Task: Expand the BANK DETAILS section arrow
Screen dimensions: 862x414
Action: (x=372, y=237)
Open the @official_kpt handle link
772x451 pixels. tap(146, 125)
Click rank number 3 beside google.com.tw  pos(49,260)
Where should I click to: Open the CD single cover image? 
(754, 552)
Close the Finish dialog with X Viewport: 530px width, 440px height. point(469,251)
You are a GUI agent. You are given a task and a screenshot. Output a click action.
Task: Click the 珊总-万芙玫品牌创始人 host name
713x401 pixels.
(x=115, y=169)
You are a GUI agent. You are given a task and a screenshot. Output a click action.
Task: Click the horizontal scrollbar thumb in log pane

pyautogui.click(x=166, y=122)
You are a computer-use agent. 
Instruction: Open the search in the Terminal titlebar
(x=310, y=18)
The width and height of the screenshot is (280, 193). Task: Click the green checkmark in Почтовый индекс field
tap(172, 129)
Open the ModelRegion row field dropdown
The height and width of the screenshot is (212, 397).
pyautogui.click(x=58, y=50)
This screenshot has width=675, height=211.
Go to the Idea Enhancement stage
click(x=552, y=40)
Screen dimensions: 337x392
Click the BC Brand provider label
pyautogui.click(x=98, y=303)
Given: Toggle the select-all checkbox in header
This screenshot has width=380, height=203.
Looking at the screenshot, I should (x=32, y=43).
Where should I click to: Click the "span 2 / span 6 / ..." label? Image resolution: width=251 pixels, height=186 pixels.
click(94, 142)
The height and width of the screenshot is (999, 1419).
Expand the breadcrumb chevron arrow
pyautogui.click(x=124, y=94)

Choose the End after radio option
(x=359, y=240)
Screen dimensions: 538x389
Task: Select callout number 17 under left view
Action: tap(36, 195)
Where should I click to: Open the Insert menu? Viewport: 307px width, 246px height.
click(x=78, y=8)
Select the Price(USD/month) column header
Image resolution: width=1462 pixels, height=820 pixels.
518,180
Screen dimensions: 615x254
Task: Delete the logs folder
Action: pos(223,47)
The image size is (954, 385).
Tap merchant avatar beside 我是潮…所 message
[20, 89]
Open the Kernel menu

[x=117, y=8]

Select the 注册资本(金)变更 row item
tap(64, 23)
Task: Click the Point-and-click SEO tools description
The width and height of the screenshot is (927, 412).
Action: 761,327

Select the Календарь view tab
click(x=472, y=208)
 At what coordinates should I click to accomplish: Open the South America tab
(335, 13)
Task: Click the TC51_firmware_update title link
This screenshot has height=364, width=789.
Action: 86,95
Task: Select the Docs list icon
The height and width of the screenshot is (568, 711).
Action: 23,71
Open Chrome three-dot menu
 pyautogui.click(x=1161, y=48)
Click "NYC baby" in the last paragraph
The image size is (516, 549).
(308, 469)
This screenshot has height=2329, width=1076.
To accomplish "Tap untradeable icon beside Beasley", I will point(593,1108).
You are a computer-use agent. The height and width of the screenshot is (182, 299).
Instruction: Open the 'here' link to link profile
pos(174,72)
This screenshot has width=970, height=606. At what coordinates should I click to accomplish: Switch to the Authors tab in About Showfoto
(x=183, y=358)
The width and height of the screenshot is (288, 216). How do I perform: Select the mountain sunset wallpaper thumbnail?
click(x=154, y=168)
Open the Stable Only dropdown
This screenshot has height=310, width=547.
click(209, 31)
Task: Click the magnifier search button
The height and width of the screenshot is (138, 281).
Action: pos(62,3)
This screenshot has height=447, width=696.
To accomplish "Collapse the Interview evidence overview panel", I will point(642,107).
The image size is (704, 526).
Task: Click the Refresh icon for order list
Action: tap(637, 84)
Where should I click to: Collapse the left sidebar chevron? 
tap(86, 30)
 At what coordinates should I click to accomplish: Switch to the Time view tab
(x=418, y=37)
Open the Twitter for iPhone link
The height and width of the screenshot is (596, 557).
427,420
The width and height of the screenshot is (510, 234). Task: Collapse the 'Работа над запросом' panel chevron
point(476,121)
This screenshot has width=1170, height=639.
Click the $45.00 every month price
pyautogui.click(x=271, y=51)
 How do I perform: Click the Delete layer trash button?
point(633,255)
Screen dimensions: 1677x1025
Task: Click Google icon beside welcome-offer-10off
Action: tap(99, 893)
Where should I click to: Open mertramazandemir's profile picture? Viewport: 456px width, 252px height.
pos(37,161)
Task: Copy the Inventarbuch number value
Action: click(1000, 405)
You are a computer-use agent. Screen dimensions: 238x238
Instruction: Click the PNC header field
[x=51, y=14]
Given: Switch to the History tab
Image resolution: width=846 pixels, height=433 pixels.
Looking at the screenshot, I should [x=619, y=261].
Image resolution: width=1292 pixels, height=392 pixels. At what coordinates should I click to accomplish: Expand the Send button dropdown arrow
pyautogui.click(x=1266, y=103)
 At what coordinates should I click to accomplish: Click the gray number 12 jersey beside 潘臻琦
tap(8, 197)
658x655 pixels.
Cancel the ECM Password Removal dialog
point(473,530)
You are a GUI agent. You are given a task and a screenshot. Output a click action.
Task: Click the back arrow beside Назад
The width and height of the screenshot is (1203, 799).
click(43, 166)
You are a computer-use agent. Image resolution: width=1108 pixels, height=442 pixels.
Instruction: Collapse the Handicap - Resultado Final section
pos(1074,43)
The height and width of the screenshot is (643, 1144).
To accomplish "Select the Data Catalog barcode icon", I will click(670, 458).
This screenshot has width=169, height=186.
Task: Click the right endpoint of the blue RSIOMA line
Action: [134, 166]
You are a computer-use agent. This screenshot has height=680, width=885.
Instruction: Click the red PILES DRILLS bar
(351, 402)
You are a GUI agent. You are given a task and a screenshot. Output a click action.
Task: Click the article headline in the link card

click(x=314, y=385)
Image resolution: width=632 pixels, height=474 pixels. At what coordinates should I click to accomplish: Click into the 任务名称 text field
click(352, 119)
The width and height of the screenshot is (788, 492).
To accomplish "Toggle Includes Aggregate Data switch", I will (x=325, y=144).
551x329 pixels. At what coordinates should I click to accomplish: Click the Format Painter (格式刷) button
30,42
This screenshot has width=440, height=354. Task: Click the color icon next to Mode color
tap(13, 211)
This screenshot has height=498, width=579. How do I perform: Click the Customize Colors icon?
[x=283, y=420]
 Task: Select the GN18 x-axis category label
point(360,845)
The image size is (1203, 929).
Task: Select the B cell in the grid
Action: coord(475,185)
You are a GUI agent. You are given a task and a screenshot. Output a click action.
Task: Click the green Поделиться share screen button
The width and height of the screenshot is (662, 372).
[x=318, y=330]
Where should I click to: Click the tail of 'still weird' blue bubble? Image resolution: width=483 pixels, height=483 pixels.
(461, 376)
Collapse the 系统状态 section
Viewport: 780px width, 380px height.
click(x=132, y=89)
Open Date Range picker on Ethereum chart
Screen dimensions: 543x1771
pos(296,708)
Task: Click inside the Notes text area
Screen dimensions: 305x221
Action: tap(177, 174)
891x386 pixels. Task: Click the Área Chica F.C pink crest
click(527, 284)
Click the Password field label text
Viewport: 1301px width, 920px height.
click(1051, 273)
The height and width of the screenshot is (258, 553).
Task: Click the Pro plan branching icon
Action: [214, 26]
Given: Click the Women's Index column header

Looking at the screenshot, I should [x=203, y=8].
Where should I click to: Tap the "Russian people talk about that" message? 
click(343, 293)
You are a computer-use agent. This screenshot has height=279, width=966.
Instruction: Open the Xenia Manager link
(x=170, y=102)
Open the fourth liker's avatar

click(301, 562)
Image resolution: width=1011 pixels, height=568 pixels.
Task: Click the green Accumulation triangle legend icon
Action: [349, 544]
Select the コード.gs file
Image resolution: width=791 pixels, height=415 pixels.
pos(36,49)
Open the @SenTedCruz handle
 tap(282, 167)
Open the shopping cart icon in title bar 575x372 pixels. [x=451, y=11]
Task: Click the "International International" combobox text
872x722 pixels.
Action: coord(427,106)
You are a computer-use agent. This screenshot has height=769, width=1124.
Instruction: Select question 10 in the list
########
EXERCISE DETAILS -
Can you set down, word for word, the lines from the very start of the entries above through the line that contains "(x=115, y=169)", with both ends included?

FULL ANSWER -
Task: Expand the BANK DETAILS section arrow
Screen dimensions: 862x414
Action: (x=372, y=237)
Open the @official_kpt handle link
772x451 pixels. tap(146, 125)
Click rank number 3 beside google.com.tw  pos(49,260)
Where should I click to: Open the CD single cover image? 
(754, 552)
Close the Finish dialog with X Viewport: 530px width, 440px height. point(469,251)
You are a GUI agent. You are given a task and a screenshot. Output a click action.
Task: Click the 珊总-万芙玫品牌创始人 host name
713x401 pixels.
(x=115, y=169)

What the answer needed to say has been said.